__Set exercise__
Copy the lines from the one containing "This screenshot has" through the one containing "At what coordinates", both included, and leave out the pictures.

__Data listing__
▶

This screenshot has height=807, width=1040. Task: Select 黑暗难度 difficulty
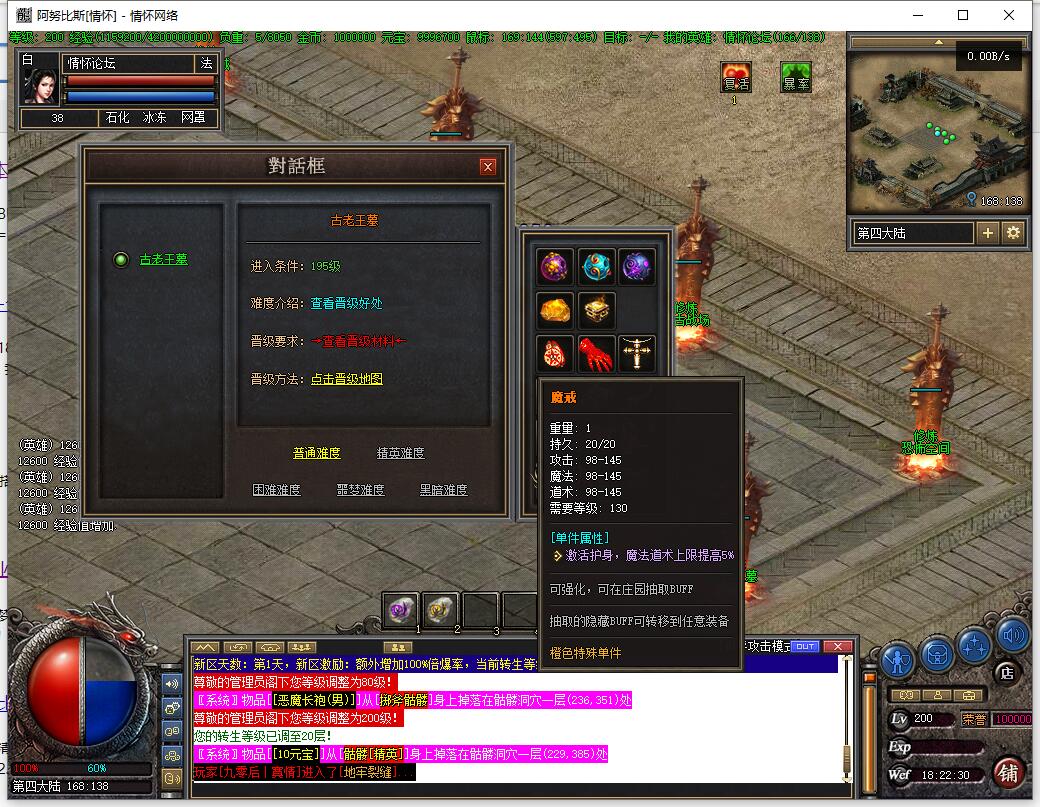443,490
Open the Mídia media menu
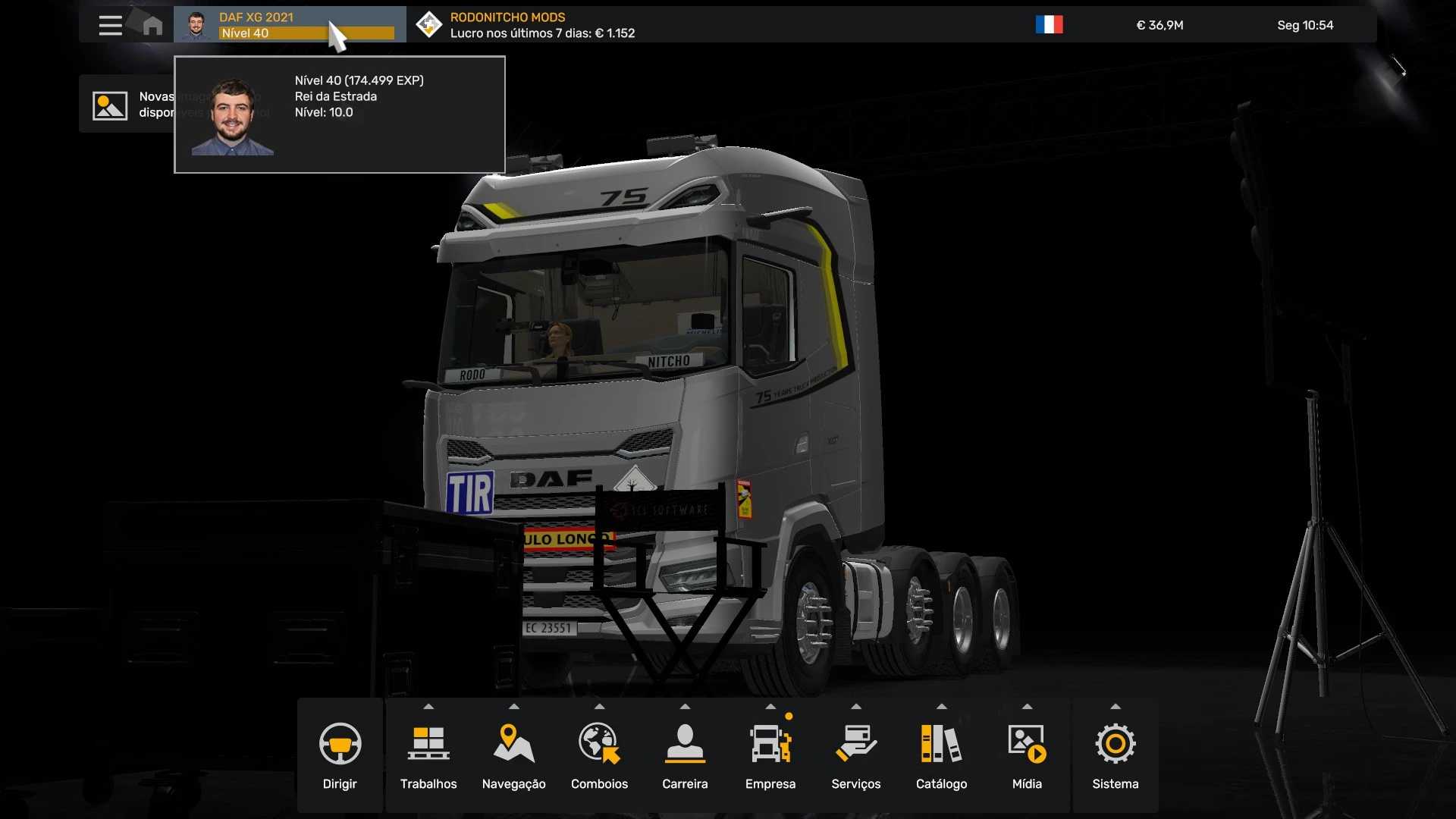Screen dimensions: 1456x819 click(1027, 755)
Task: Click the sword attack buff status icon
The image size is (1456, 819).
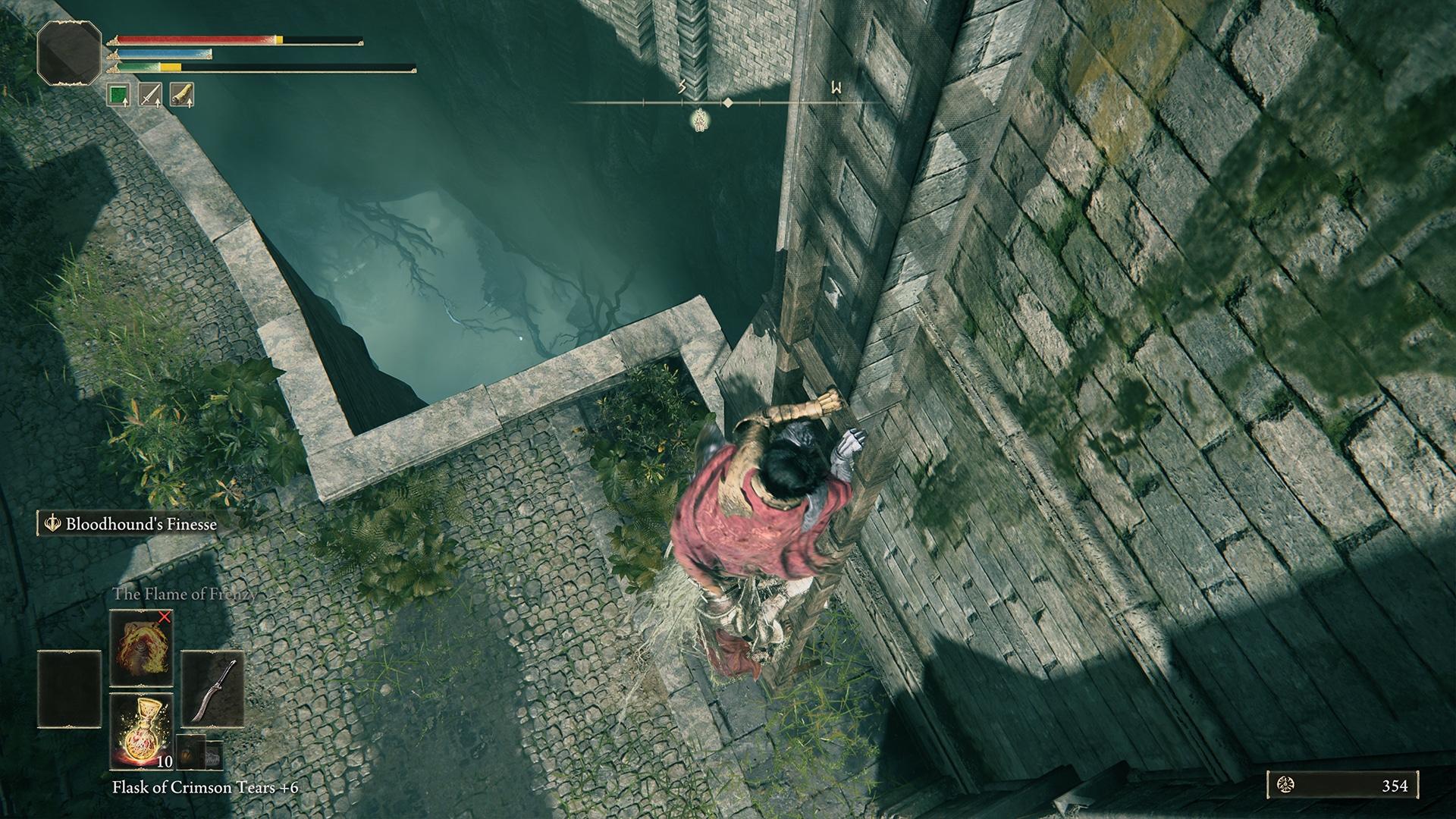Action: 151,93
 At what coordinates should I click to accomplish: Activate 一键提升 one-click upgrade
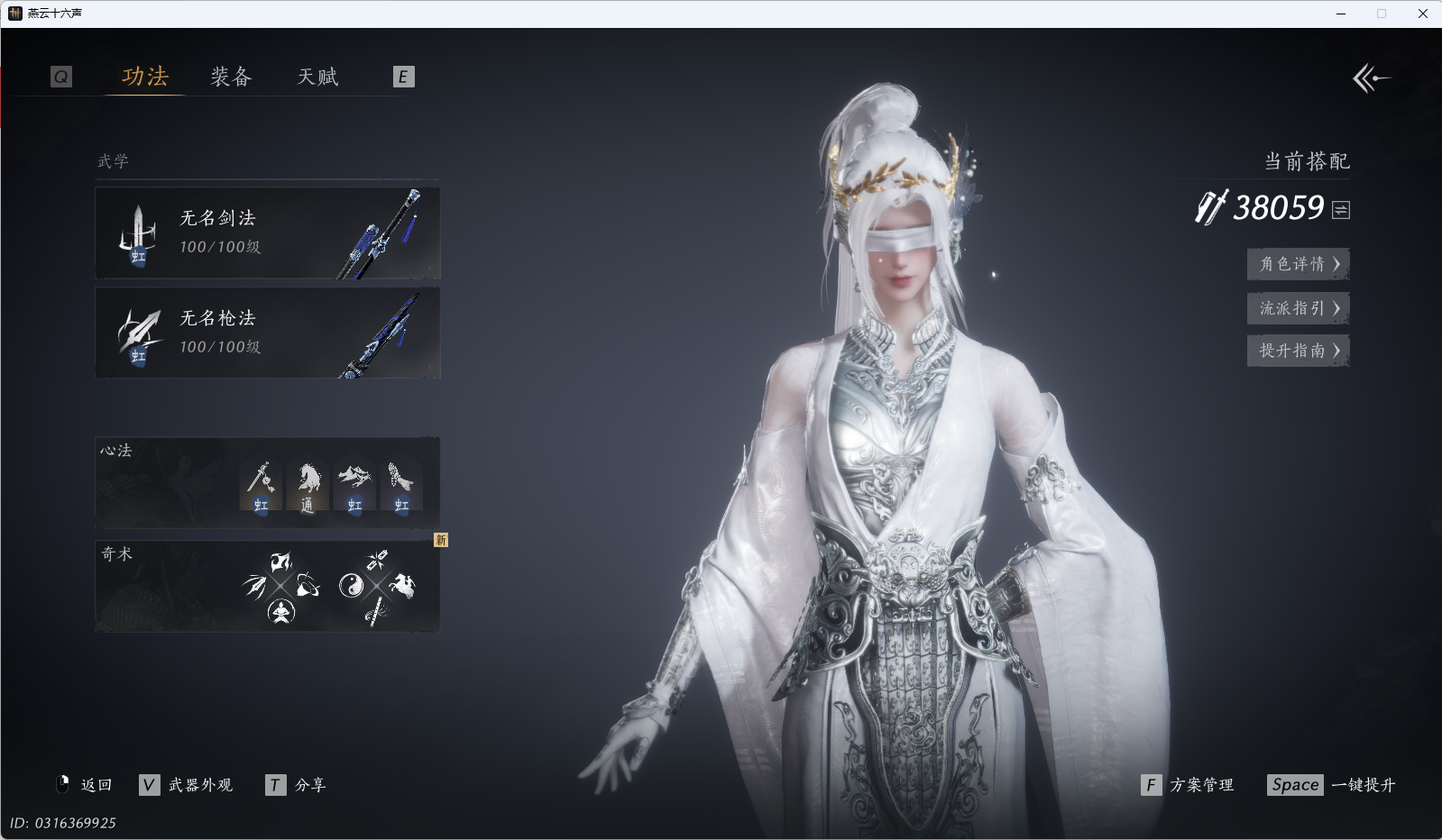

◀
▶

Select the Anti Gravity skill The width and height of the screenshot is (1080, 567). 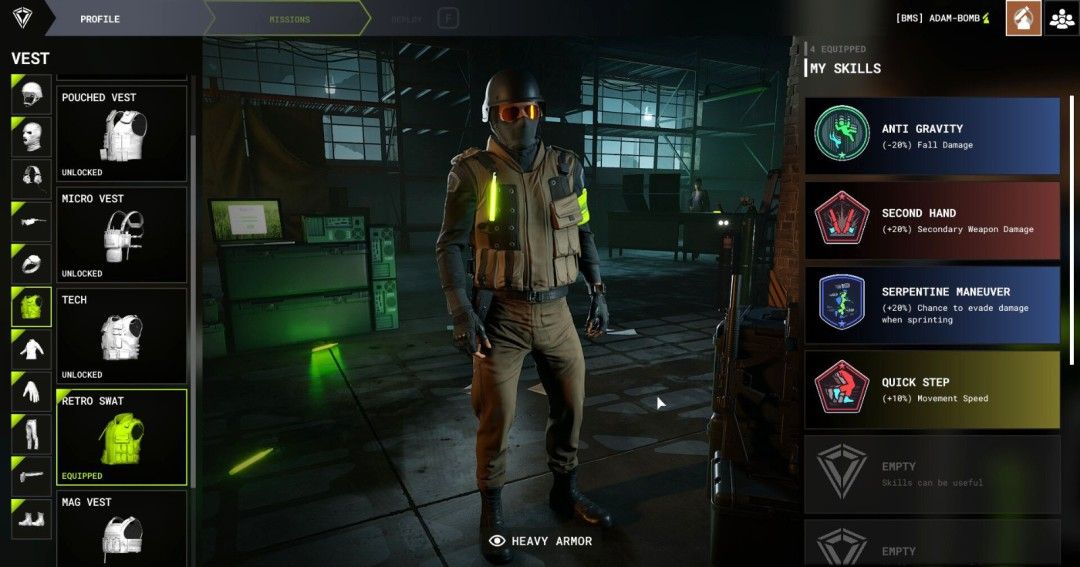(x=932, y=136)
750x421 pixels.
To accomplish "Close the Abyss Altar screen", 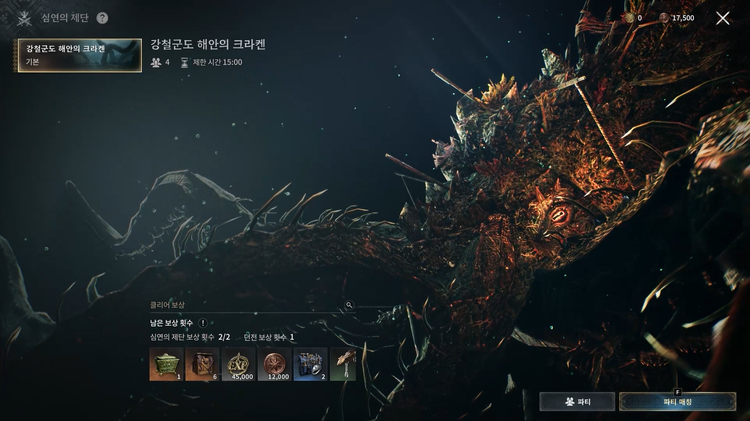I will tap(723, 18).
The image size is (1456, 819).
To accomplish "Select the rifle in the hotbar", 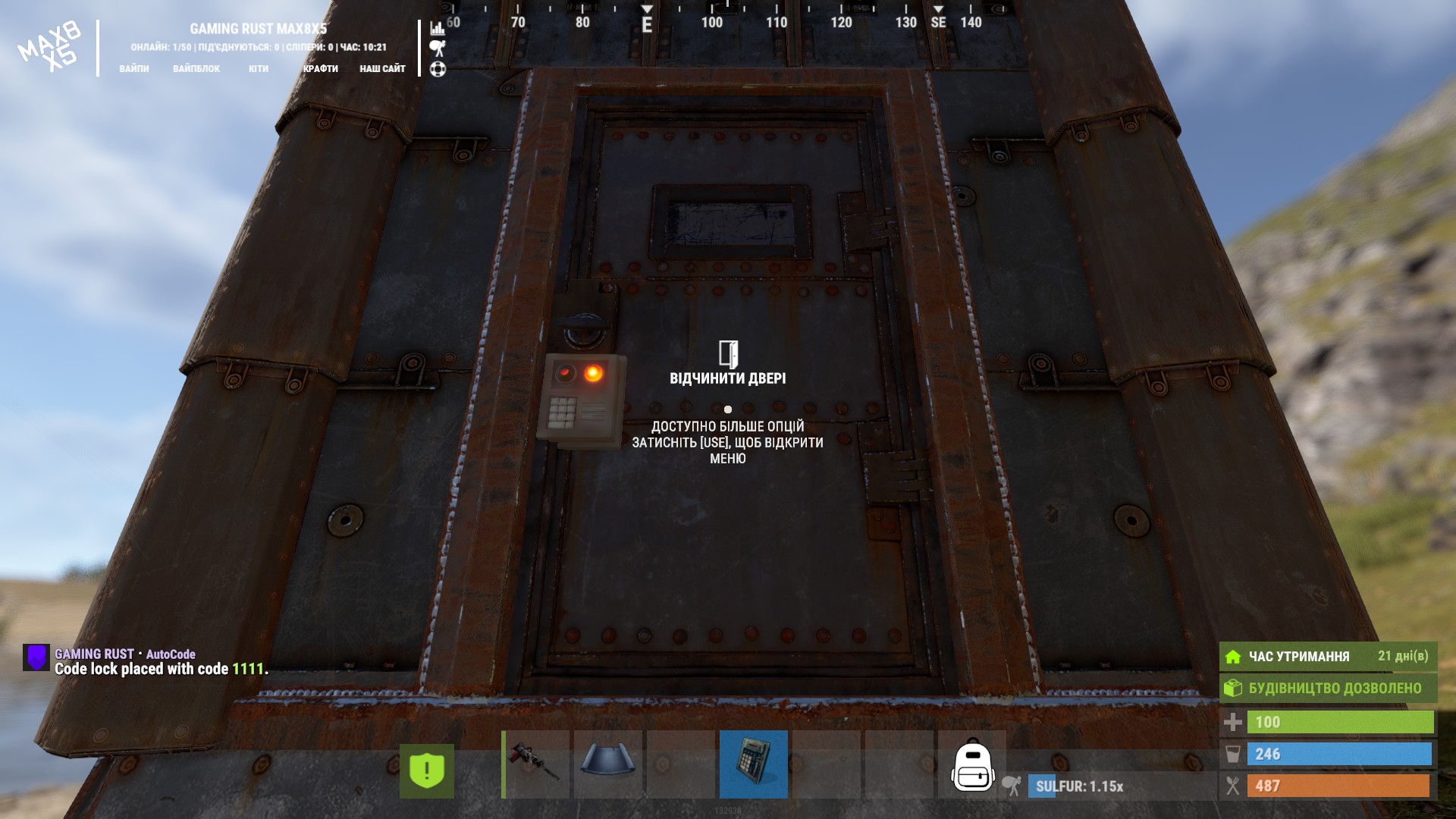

◀
▶

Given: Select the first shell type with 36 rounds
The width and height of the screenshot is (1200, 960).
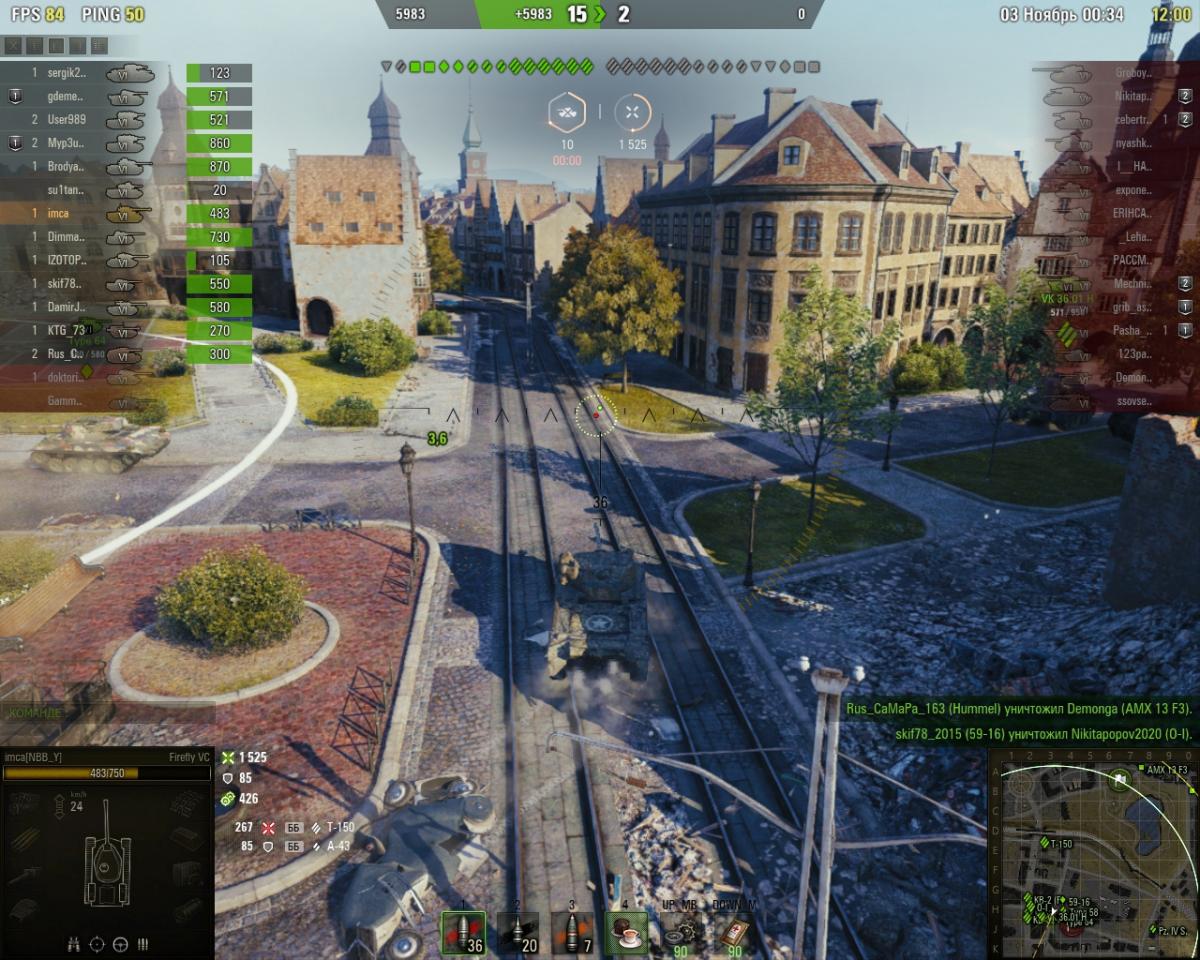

◀

__Written answer__
This screenshot has height=807, width=1040. Task: Select 黑暗难度 difficulty
443,490
Open the Mídia media menu
Screen dimensions: 1456x819 click(1027, 755)
Task: Click the sword attack buff status icon
The image size is (1456, 819).
Action: 151,93
 At what coordinates should I click to accomplish: Activate 一键提升 one-click upgrade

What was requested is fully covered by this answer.